In our country good news is only found by a deep search in the media, buried under “complicit,” “harassment,” “divisiveness,” but hope is circling within me.  It does not go away.

I decide to be hopeful. 

The challenge is to nourish it, keep it alive, rejoice in every tidbit that feeds it:  good news, a friend who loves me, an invitation to be in community with others whose lives reflect that they, too, allow hope to continue circling within them. 

The invitation is to offer hope to others and receive it from them, to act on behalf of hope to make the world one that instills hope more easily. 

It is to notice when something changes for the better—name it, talk about it, celebrate it, support those who made it happen, be one who makes it happen, invite others to be change agents, too.

In the fall, we plant bulbs.  Is that hope?  Or an act of faith? 

Winter is a good time to reflect on hope, but we have been here before.  We believe, we know, that those bulbs will shoot up in green and astonishing color and design in the spring. 
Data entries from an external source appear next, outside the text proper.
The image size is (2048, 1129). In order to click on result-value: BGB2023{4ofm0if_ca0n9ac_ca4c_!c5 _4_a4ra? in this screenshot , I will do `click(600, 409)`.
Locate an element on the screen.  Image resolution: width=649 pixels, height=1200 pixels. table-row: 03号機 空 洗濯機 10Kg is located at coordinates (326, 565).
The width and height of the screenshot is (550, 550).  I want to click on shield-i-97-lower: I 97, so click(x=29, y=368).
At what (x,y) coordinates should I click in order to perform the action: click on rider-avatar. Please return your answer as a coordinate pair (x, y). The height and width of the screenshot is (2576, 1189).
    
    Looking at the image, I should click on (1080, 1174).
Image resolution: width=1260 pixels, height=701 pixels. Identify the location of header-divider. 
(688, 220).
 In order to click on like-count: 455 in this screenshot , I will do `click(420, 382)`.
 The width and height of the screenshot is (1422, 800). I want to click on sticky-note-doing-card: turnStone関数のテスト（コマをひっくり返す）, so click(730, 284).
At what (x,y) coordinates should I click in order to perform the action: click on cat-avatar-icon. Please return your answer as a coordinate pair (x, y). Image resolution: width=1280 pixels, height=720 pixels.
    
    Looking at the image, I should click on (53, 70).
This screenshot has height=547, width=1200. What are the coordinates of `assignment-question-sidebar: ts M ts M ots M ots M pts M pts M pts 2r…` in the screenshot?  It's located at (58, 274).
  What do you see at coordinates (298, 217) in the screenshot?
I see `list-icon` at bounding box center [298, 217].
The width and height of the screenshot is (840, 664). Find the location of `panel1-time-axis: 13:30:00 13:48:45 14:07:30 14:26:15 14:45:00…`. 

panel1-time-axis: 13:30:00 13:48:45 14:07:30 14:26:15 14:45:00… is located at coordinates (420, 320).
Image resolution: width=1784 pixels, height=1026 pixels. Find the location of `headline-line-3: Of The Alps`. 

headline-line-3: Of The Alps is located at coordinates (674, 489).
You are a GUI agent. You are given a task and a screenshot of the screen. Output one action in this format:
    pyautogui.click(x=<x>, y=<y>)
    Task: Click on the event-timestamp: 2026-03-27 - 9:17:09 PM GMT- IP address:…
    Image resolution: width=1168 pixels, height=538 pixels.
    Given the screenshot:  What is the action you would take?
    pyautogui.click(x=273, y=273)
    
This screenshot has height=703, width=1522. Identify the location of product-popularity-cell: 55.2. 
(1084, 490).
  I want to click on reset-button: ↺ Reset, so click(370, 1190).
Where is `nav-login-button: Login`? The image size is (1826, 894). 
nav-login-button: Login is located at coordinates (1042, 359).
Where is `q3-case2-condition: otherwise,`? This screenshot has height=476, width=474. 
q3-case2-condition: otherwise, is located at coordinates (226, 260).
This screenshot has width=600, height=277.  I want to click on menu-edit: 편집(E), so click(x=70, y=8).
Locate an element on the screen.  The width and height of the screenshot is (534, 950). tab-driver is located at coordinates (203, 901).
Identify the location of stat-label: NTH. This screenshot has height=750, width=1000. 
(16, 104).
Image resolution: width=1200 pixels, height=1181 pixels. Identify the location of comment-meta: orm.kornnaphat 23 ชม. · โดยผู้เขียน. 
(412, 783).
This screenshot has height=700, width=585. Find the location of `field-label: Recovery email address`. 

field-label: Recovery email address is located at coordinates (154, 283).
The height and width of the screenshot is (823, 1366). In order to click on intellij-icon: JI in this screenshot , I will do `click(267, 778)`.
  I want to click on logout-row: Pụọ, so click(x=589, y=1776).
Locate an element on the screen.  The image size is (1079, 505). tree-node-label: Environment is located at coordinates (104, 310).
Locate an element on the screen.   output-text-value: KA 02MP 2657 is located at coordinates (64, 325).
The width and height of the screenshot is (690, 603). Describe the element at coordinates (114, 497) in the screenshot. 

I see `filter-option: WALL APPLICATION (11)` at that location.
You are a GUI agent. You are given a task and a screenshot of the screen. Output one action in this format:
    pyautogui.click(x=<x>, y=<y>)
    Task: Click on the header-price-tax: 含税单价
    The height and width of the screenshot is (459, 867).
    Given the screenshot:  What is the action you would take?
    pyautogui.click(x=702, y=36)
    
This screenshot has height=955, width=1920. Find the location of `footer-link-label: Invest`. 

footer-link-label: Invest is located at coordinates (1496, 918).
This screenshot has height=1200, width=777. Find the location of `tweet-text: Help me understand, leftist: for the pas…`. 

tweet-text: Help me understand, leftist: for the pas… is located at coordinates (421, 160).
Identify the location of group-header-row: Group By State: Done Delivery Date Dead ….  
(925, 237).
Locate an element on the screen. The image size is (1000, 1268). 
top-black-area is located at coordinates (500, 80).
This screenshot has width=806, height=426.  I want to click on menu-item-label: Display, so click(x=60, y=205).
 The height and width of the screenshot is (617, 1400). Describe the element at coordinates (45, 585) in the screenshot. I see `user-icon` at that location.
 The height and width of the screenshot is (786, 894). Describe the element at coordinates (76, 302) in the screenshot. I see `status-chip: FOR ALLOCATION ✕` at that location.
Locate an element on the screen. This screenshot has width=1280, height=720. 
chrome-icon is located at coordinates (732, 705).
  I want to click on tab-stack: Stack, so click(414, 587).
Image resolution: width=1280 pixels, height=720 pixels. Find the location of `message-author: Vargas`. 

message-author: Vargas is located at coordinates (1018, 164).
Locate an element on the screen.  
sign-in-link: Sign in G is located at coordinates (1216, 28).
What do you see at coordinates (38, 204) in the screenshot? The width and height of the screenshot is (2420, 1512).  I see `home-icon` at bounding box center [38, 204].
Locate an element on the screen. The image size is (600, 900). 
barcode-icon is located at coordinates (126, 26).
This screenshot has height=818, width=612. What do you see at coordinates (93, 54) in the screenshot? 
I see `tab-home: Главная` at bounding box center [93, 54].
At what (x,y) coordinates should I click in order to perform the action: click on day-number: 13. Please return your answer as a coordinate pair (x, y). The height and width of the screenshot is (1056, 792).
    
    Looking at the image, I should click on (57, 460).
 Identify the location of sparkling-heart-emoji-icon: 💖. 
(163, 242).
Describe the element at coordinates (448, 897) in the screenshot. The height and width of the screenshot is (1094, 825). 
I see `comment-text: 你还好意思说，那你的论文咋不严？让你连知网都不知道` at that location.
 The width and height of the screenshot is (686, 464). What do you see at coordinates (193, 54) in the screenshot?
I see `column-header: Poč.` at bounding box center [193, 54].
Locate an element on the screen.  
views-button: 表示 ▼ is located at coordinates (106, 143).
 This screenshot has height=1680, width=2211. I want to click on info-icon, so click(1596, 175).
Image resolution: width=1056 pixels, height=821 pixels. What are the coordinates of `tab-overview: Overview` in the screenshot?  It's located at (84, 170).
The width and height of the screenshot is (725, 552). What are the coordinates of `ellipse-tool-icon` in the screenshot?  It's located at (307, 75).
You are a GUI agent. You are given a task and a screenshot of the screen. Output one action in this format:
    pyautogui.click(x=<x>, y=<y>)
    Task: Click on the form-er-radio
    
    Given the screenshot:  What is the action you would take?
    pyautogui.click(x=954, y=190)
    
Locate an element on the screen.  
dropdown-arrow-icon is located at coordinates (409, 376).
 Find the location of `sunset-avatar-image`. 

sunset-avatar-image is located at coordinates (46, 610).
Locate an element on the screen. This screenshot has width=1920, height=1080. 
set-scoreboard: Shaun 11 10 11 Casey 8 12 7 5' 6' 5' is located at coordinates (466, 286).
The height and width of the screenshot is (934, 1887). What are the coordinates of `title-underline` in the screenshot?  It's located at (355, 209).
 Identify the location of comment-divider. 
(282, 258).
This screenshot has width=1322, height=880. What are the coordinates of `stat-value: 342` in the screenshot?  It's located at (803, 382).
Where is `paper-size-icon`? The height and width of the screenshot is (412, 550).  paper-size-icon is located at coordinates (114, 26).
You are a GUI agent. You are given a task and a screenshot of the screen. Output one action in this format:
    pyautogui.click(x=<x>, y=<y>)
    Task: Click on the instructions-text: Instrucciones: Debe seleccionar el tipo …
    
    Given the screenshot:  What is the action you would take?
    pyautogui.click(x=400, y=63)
We believe, we know, that those bare branches will produce buds which will burst into life, beautiful flowers which promise fruit, leaves which shelter us and dance in the spring breezes. 

Those are the seasonal signs that give rise to hope. 

If we choose to hope through every season, then we find that our hope does not depend on external signs, stories or events.  It is within each of us, and it is within our power to keep it alive.  No, it is our obligation to keep it alive if we are committed to being fully human in this world, not yet a community of justice, peace, love, joy. 

If we hold firm to hope, then those dreams and desires that we have for our world will continue to show themselves, along with possibilities to make them real. 

We must persevere and hold fast to our dreams, nothing less.  We can be transparently supportive, respectful of each other, a community of concern for the common good.  We can live out the compassion that is integral to being human.  We can. 

The circling, the challenge, the invitation, and our Yes will take us through season after season riding on the wings of hope.